LaPolt Law, P.C.
Clients: deadmau5, Aerosmith's Steven Tyler
"The attorney for Thicke, Williams and T.I. was spot-on during the trial's opening arguments when he said 'no one owns a genre or a style or a groove.' Although Thicke and Williams admitted prior to the lawsuit that their songwriting was influenced by Gaye, it's a sad day indeed when being influenced by an artist is considered copyright infringement. … There's also a good chance the jury was biased against the losing side because Thicke testified that he had been drunk and high while recording 'Blurred Lines.' This is not the basis for a decision on copyright infringement. And if any of the jurors think Thicke is the first pop star to record a hit song while under the influence, they must have been raised under a rock."
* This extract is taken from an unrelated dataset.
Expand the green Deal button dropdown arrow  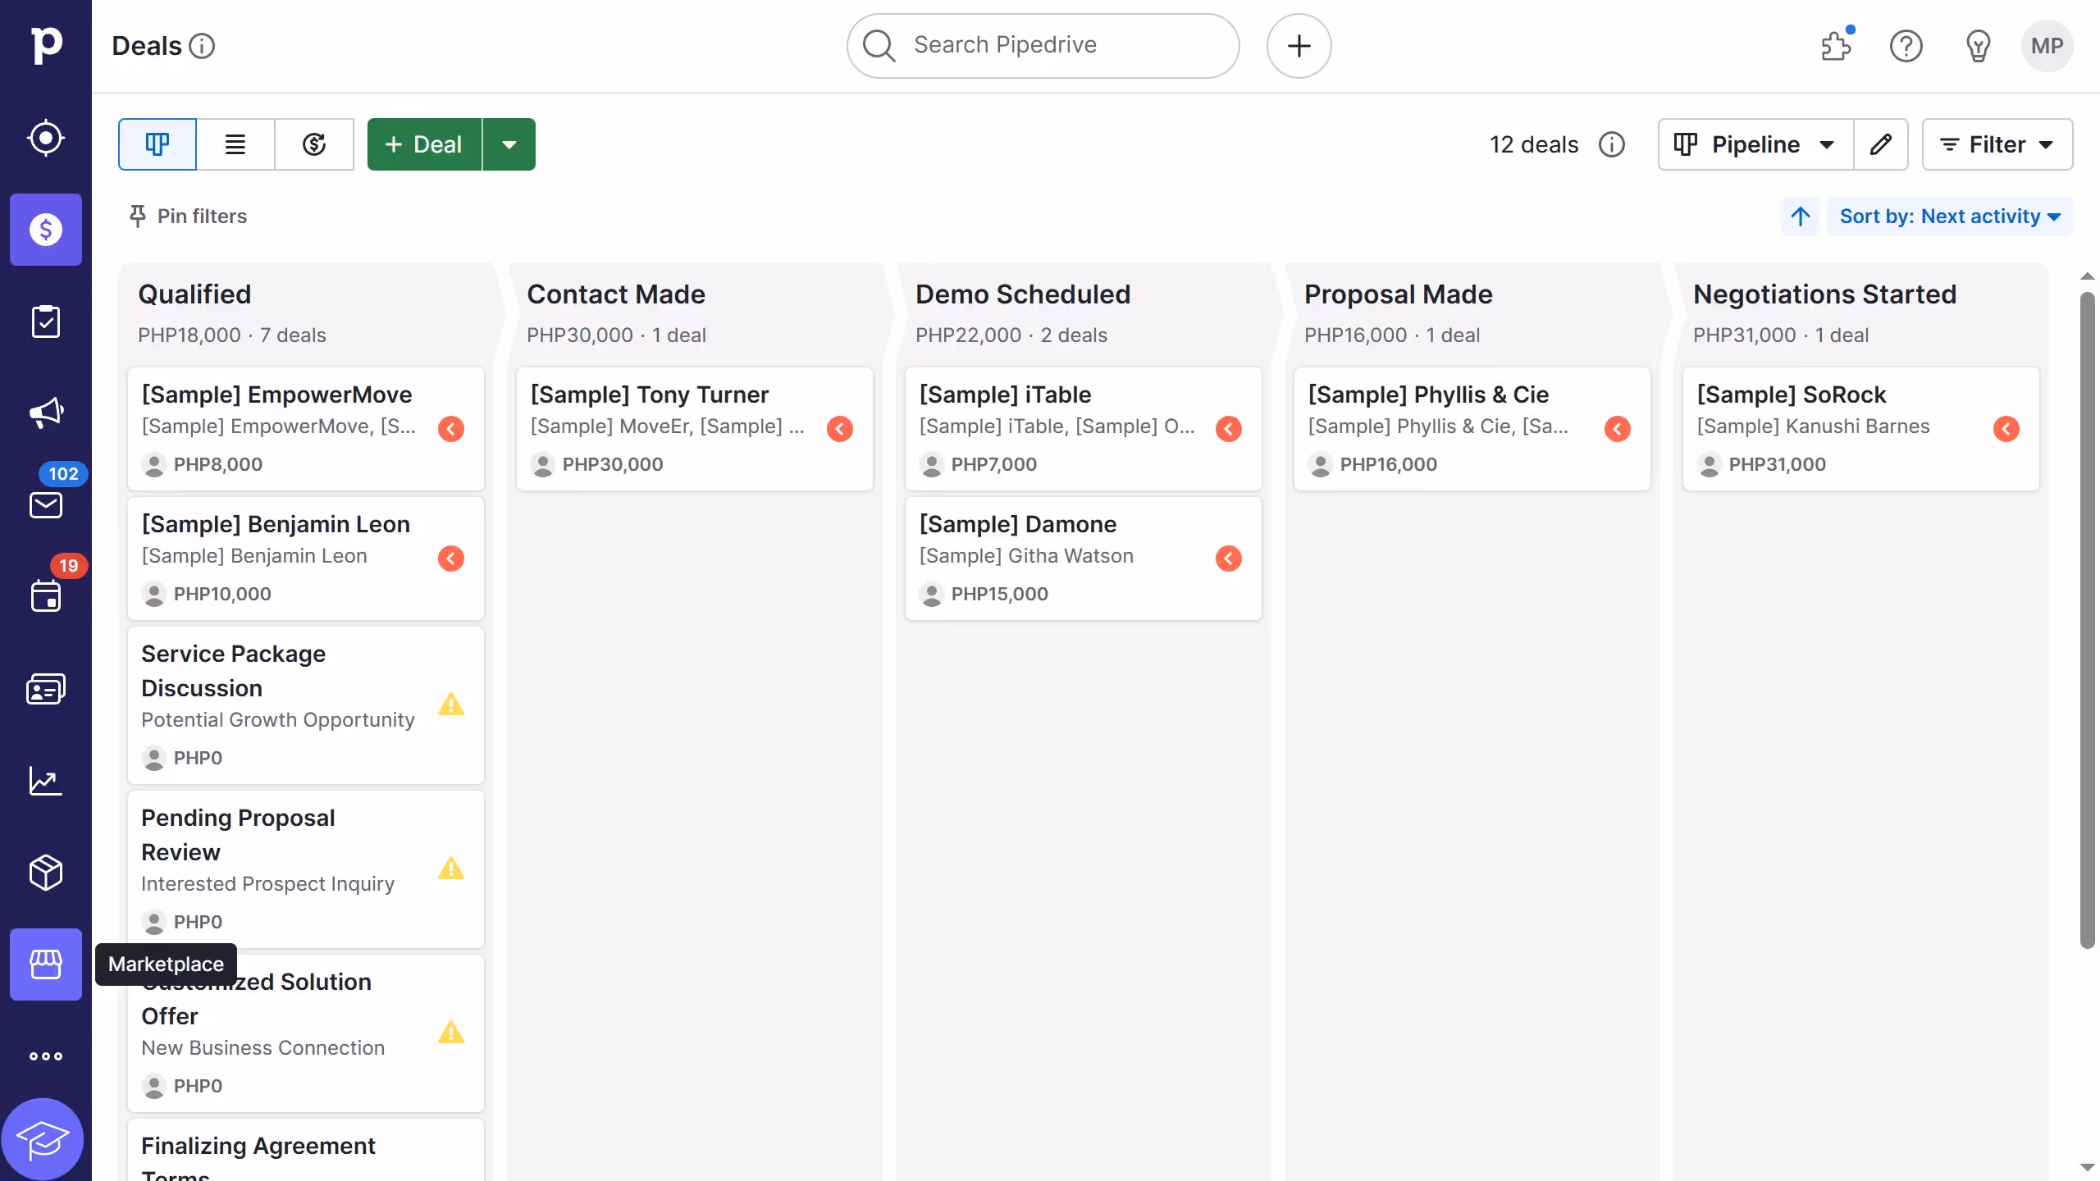pos(509,144)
Kinsella, Weitzman, Iser, Kump & Aldisert LLP
Clients: Jackson Browne, Crosby Stills & Nash, David Byrne
"I find some solace in the fact that the jury found it isn't willful. It means that Williams and Thicke -- who admitted he didn't write it -- didn't set out to copy 'Got to Give It Up.' When you start with that fact, the jury blurred the lines between protectable elements of the musical composition and what is unprotectable, which is a musical style or genre, the groove exemplified by Marvin Gaye. … The purpose of the Copyright Act is to advance the arts. When you go into a recording studio, you borrow from the past to move the art forward. I think that's all that happened."
Fox Rothschild LLP
Clients: Smokey Robinson, Phil Spector
"Concerns that this ruling will cause a chilling effect on the artistic community are probably overblown. This was not an instance of a madman coming out of the weeds and claiming infringement against a well-known artist. Marvin Gaye is a member of the Rock and Roll Hall of Fame, and Robin Thicke had reportedly given damaging interviews stating that he wanted to write a song like 'Got to Give It Up.' As many practicing music attorneys have experienced, issues regarding the lines between inspiration, accidental influence and infringement arise from time to time and are usually settled based upon the opinions of a handful of well-respected musicologists."
Manatt, Phelps & Phillips
"Yes, the $7.3 million verdict delivered in the 'Blurred Lines' case is massive. But will it really affect how songwriters and producers practice their craft or how labels and publishers decide what they will release? If history is any lesson, the answer is probably not. While music infringement disputes rarely go to trial, the big-ticket ones that have -- including the George Harrison ($1.6 million in damages; $4.1 million when adjusted for inflation) and Michael Bolton ($5.4 million; $8.6 million inflated) cases -- show what can happen when a court or jury finds liability. When all is said and done (and barring a change as a result of post-trial or appellate proceedings), the damages award in the 'Blurred Lines' trial is consistent with those precedents."